Return, exactly and in full, the lines of the records below starting at the one with "Given: Collapse the stream_open usages node" and ending at the one with "Instruction: Collapse arrow", and no other lines.

# # # #

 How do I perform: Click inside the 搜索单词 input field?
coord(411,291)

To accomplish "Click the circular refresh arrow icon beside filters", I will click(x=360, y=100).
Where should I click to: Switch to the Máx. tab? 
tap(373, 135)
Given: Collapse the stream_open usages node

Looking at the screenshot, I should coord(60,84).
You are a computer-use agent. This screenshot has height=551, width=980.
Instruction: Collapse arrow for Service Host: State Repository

# # # #

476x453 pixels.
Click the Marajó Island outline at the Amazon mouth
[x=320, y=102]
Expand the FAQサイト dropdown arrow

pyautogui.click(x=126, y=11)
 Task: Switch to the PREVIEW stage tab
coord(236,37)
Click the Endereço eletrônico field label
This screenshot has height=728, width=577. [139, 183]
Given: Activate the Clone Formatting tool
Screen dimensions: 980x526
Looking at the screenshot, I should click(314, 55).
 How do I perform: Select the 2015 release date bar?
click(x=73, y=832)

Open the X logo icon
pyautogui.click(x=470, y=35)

# # # #

## Response box
Given: Collapse the stream_open usages node

Looking at the screenshot, I should coord(60,84).
You are a computer-use agent. This screenshot has height=551, width=980.
Instruction: Collapse arrow for Service Host: State Repository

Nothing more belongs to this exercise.